++++ Dataset records

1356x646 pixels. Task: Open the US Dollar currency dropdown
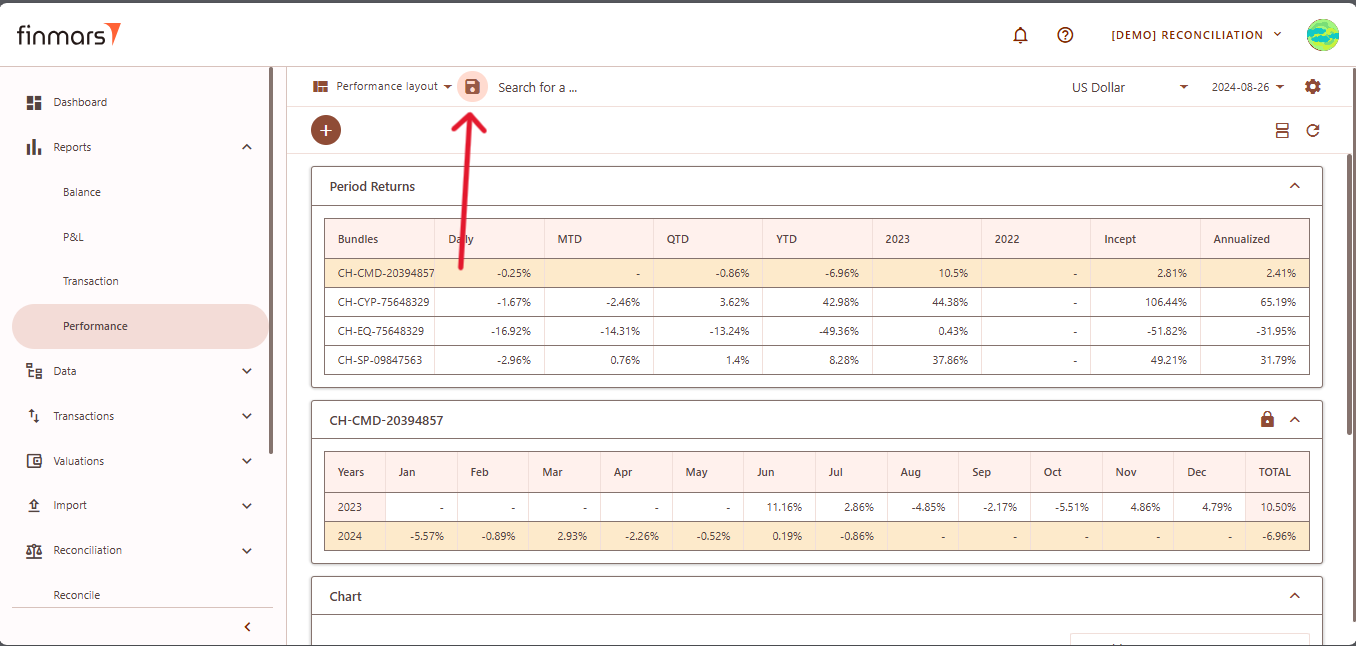coord(1129,87)
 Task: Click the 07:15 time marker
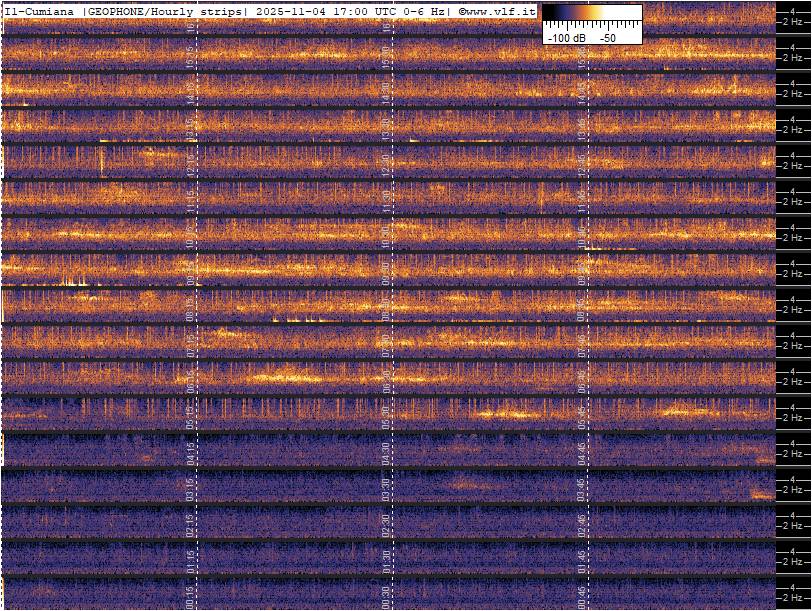click(x=191, y=342)

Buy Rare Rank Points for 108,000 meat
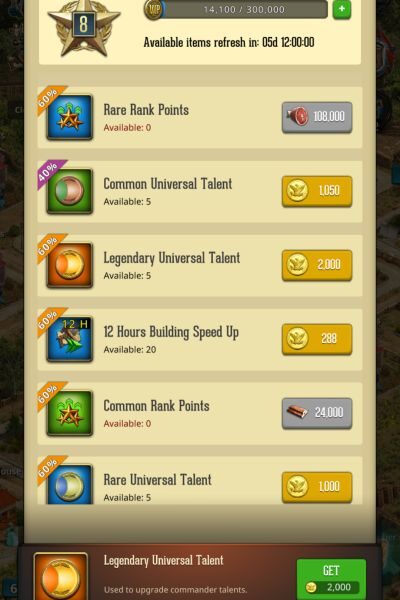tap(317, 117)
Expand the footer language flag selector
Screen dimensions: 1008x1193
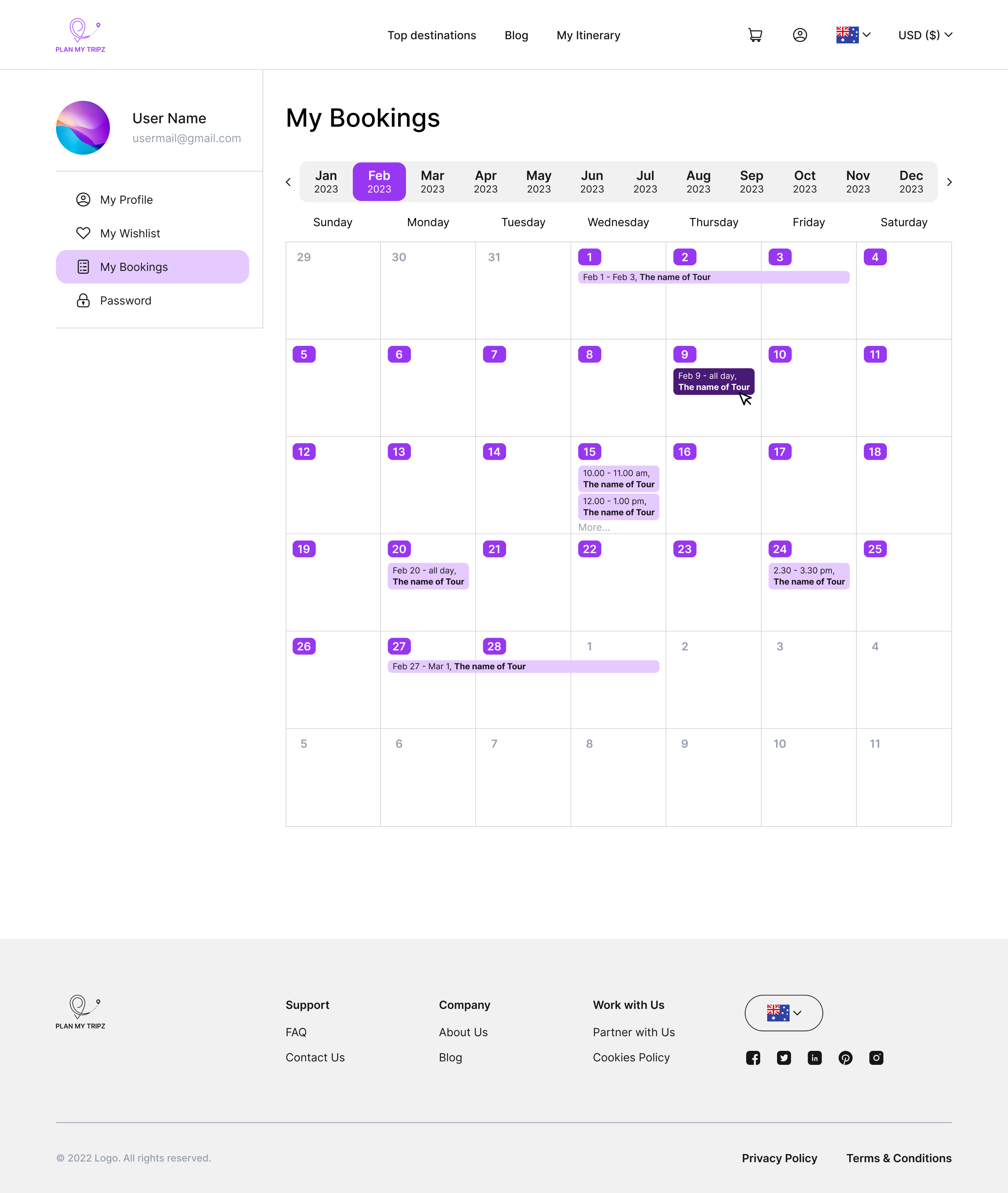[783, 1013]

++++++++

What the exercise asks: The records above, copied word for word without the pictures, are what should be output.

Exercise output:
1356x646 pixels. Task: Open the US Dollar currency dropdown
coord(1129,87)
 Task: Click the 07:15 time marker
click(x=191, y=342)

Buy Rare Rank Points for 108,000 meat
tap(317, 117)
Expand the footer language flag selector
Screen dimensions: 1008x1193
[783, 1013]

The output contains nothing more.